***** EXTRACT

As Environmental Protection Agency Administrator Scott Pruitt prepared to testify to Congress this week, he was facing mounting criticism for a number of alleged ethical violations.
One of the scandals involves Pruitt's low-cost rental of an apartment in Washington, D.C., owned by an energy-industry lobbyist. The administrator also is under fire for reportedly taking questionable taxpayer-funded trips, and retaliating against some of his staffers while giving others unauthorized salary hikes.
Five investigations of Pruitt's conduct are underway. One federal agency has already determined that he broke the law when he spent $43,000 on a soundproof phone booth for his office. The EPA's budget was the official topic for this week's hearings by the House Energy and Commerce Committee's environment subcommittee and a subcommittee of the House Appropriations Committee. However, Pruitt was sure to face scrutiny for the various controversies that have plagued his tenure in President Trump's Cabinet.

**********
***** DATASET

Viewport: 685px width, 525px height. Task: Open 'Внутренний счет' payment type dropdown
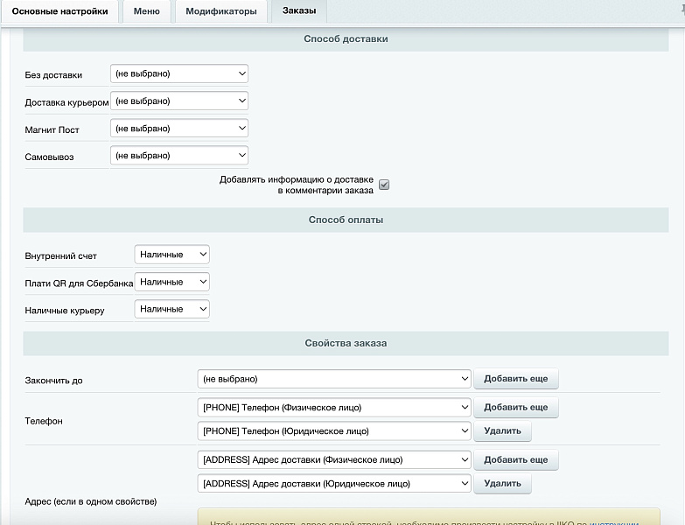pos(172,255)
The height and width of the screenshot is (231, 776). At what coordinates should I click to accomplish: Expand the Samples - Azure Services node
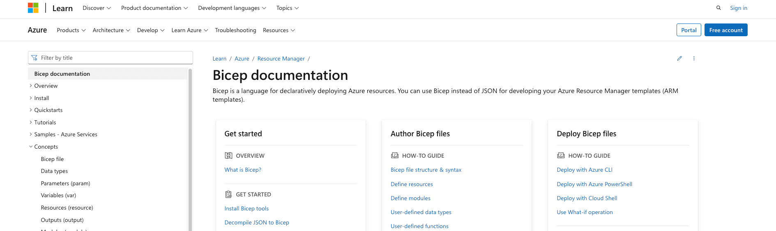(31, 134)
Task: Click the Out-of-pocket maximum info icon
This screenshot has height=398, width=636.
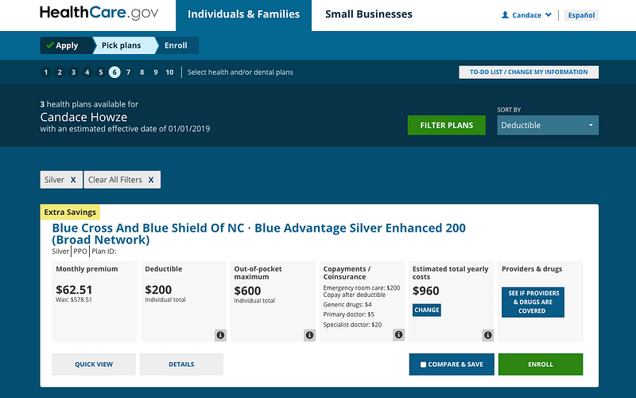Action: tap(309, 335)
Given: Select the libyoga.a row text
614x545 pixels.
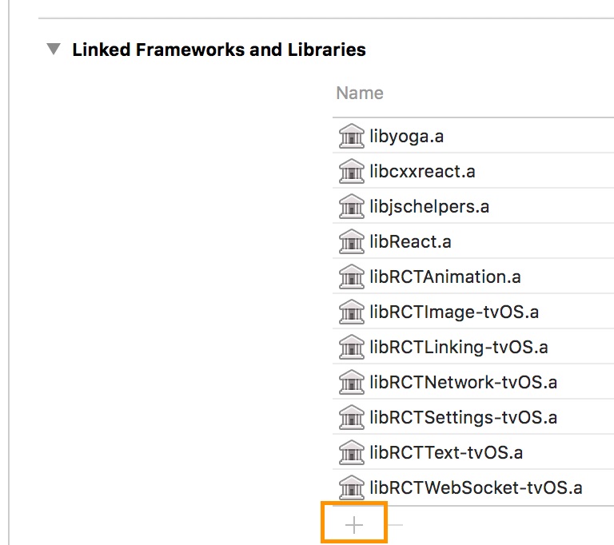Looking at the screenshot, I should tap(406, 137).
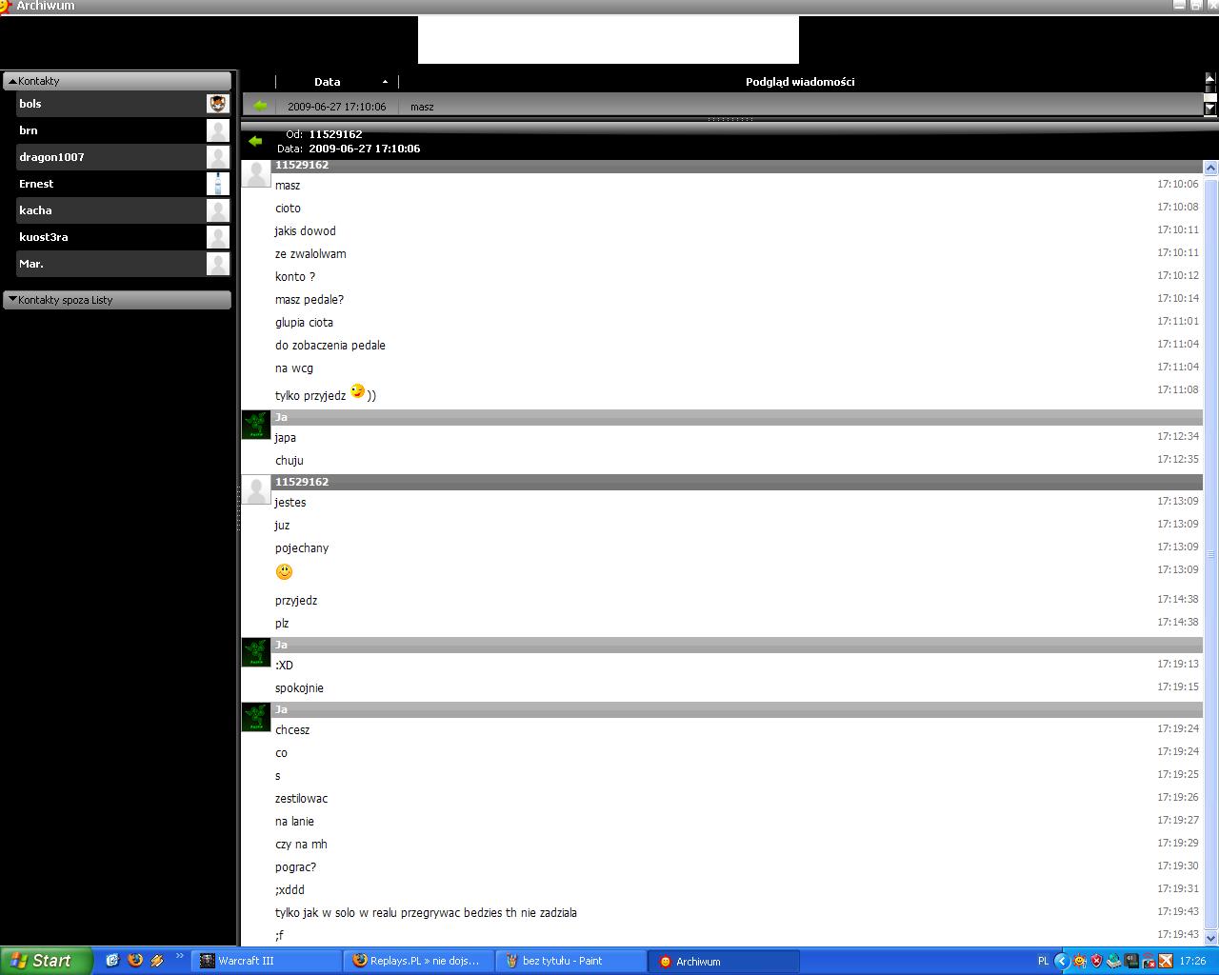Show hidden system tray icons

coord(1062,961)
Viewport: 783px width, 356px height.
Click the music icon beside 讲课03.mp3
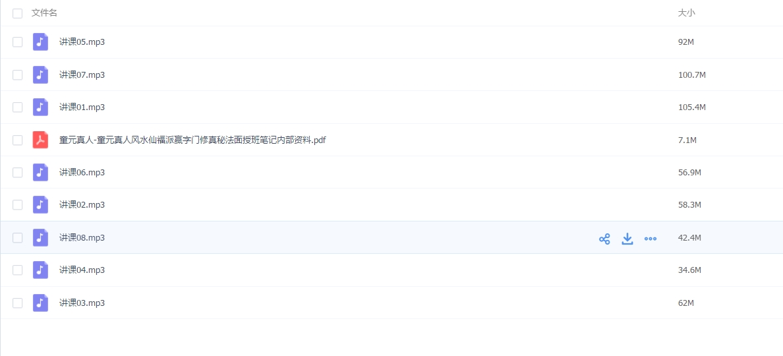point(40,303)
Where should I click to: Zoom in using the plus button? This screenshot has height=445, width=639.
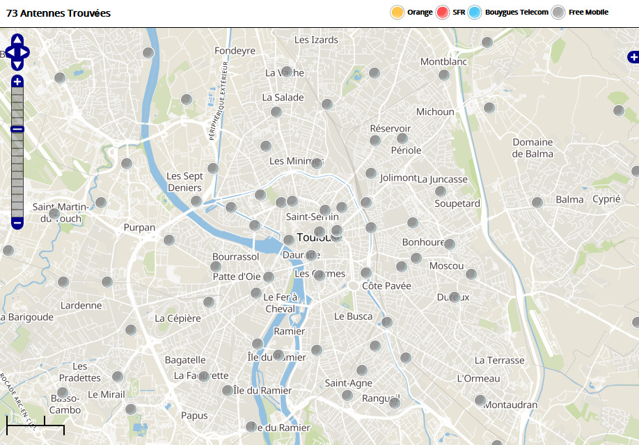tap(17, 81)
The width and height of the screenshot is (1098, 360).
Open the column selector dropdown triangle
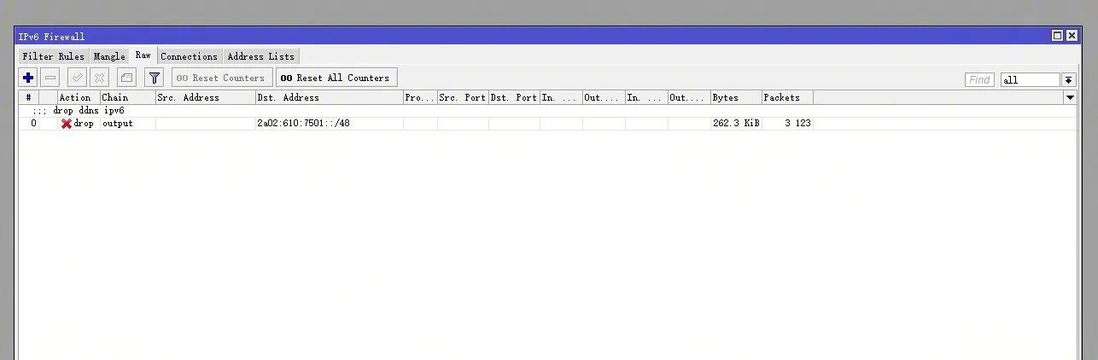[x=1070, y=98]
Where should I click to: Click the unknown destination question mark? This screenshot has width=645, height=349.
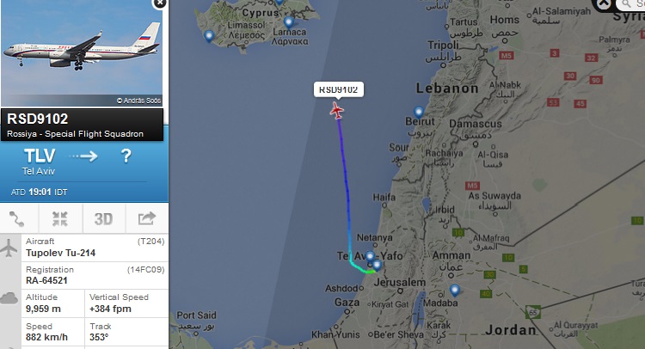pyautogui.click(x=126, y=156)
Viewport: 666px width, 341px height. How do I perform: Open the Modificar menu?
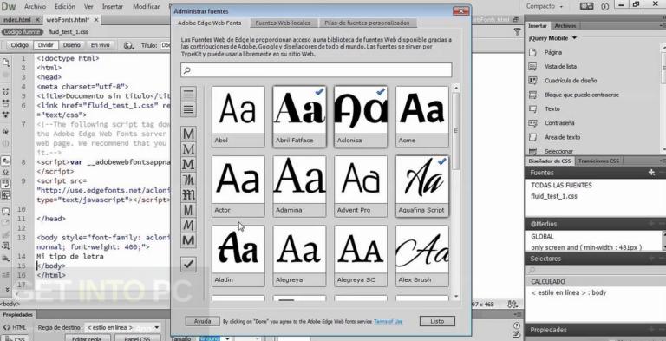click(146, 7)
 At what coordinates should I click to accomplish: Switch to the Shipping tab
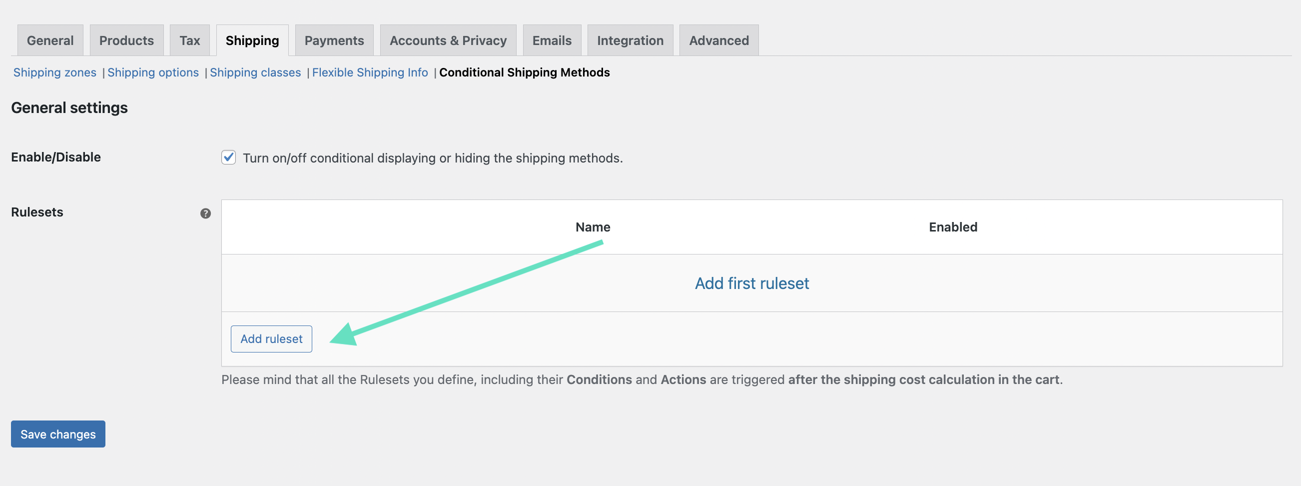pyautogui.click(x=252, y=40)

**********

◆ **ASSIGNMENT**:
Copy the passage about Scott Pruitt's ethics troubles word for word, from "One of the scandals" up to and including "unauthorized salary hikes.".

◆ **RESULT OF THE TASK**:
One of the scandals involves Pruitt's low-cost rental of an apartment in Washington, D.C., owned by an energy-industry lobbyist. The administrator also is under fire for reportedly taking questionable taxpayer-funded trips, and retaliating against some of his staffers while giving others unauthorized salary hikes.